▸ **CONSEGNA A**:
Riproduci fedelmente il tratto del commento su Palazzo dei Diamanti che va da "Giornale di Critica" fino a "quel che vale.", estremi inclusi.
▸ **CONSEGNA B**:
Le seguenti affermazioni concordano con il commento su Palazzo dei Diamanti? Per ciascuna rispondi sì o no, citando testualmente le parole del commento che lo stabiliscono: (i) l'autore ha partecipato al concorso; (ii) secondo l'autore, il progetto vincitore è rimasto entro i limiti dell'area di concorso fissati dal bando; (iii) il progetto vincitore propone una corte porticata.

Giornale di Critica dell'Architettura

1 commenti di Roberto Melai

Commento 14749 del 10/01/2019
relativo all'articolo Labics - Palazzo dei Diamanti
di Sandro Lazier


Ripropongo qui il commento che ho pubblicato ieri sul sito Amate l'architettura.
http://www.amatelarchitettura.com/2019/01/i-concorsi-di-architettura-nel-paese-di-pulcinella/?fbclid=IwAR0qajbqcO-ZVqFBydQLUsNPMMHA_coj0CEE75pOZIfZTrpMXPYocV2sZAg
Aggiungo che condivido appieno il ragionamento svolto da Sandro Lazier con cui mi complimento, per quel che vale.

"Sono totalmente d'accordo con quanto affermato dall'anonimo collega con cui mi complimento per la sinteticità dell'argomentazione
Aggiungo che quando sono venuto a conoscenza del bando mi sono stupito e indignato per la scelta di ampliare un'opera quattrocentesca di tale qualità architettonica.
Ritenevo che non fosse possibile farlo a priori e che gli spazi necessari ad un miglior funzionamento dell'attività museale avrebbero potuto essere più facilmente reperiti all'interno dello stesso Palazzo dei Diamanti utilizzando gli spazi del Museo del Risorgimento in via di ricollocamento in altra sede.
Detto per inciso ho partecipato al concorso con un giovane architetto talentuoso grazie al quale siamo stati ammessi alla seconda fase e questo mi ha permesso non dico di appropriarmi ma quantomeno avere conoscenza diretta della problematica progettuale.
E proprio grazie a questa presunta consapevolezza ritengo di poter dire la mia su una soluzione, quella del progetto vincitore, che mi ha sorpreso positivamente per diversi motivi:
a) perchè è la prova che, contrariamente a quello che pensavo, è possibile immaginare un ampliamento a Palazzo dei Diamanti non banale o come semplice addizione modernista eroicamente intesa, tutta protesa ad affermare la diversità dei tempi; e ad inquinare, o addirittura, soverchiare la preesistenza storica come sovente accade o è accaduto;
b) per l'intelligenza dimostrata dagli autori nell'uscire dai limiti all'area di concorso immotivatamente imposti dal bando di gara; e per averlo fatto non tanto per un'esigenza accessoria o meramente funzionale ma per una scelta "strutturale" da cui scaturisce la logica insediativa e, al tempo stesso, l'architettura del nuovo manufatto;
c) per aver adottato un linguaggio contemporaneo -non in stile, mimetico o citazionista- discreto e non spettacolare; un linguaggio che non ha timore di proporre qualcosa di già visto, una corte porticata, declinata tuttavia in modo asciutto e controllato, in grado di stabilire un rapporto di continuità con una preesistenza tanto titolata;
d) per non aver aggiunto un elemento conflittuale e di aver stabilito invece una sottile dialettica di reciprocità con la preesistenza che ripropone quel legame che c'è sempre stato in passato tra parti di uno stesso edificio costruite in epoca diversa, senza cadere nel frustro e acritico refrain in base al quale si sostiene che nei contesti storici ci si dovrebbe esprimere con la massima libertà perchè così è sempre avvenuto in passato.

▸ **DATI DI PARTENZA**:
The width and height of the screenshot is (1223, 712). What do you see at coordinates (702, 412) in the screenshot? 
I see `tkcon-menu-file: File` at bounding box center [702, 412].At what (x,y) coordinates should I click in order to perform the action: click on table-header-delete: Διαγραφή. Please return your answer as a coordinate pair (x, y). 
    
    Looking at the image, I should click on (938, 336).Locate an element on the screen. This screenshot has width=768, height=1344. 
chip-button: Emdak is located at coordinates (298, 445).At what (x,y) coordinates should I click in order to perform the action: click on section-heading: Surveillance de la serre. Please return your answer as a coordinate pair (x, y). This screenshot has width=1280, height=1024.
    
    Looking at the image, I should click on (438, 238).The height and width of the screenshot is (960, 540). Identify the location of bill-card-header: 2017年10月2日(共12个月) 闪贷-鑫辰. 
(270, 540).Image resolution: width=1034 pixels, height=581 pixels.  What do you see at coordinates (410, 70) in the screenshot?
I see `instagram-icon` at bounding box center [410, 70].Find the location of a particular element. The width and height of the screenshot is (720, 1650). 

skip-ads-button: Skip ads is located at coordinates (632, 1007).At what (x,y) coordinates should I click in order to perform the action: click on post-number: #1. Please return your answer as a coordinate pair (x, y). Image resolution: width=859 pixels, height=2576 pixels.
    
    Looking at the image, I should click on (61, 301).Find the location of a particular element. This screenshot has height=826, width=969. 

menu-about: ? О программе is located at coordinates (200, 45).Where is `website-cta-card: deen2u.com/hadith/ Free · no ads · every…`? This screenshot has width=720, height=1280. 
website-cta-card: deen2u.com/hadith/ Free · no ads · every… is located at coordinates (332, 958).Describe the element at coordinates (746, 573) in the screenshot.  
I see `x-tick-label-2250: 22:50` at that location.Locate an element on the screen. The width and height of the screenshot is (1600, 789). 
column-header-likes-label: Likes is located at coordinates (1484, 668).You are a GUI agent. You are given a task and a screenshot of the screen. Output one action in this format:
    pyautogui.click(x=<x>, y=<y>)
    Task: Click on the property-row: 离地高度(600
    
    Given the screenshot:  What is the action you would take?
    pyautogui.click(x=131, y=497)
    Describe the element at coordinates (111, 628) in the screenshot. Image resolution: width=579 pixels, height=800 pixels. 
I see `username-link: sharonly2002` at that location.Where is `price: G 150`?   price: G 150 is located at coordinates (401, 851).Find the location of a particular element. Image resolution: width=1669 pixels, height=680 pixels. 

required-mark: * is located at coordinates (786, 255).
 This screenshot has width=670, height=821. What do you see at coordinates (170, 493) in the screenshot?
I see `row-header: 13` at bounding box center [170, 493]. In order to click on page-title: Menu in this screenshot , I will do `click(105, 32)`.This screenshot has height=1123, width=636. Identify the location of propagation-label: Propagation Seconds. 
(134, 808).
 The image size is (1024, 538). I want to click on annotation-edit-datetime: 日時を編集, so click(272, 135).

▸ **RISPOSTA A**:
Giornale di Critica dell'Architettura

1 commenti di Roberto Melai

Commento 14749 del 10/01/2019
relativo all'articolo Labics - Palazzo dei Diamanti
di Sandro Lazier


Ripropongo qui il commento che ho pubblicato ieri sul sito Amate l'architettura.
http://www.amatelarchitettura.com/2019/01/i-concorsi-di-architettura-nel-paese-di-pulcinella/?fbclid=IwAR0qajbqcO-ZVqFBydQLUsNPMMHA_coj0CEE75pOZIfZTrpMXPYocV2sZAg
Aggiungo che condivido appieno il ragionamento svolto da Sandro Lazier con cui mi complimento, per quel che vale.

▸ **RISPOSTA B**:
(i) Sì: "ho partecipato al concorso con un giovane architetto talentuoso".
(ii) No: "per l'intelligenza dimostrata dagli autori nell'uscire dai limiti all'area di concorso immotivatamente imposti dal bando di gara".
(iii) Sì: "una corte porticata, declinata tuttavia in modo asciutto e controllato".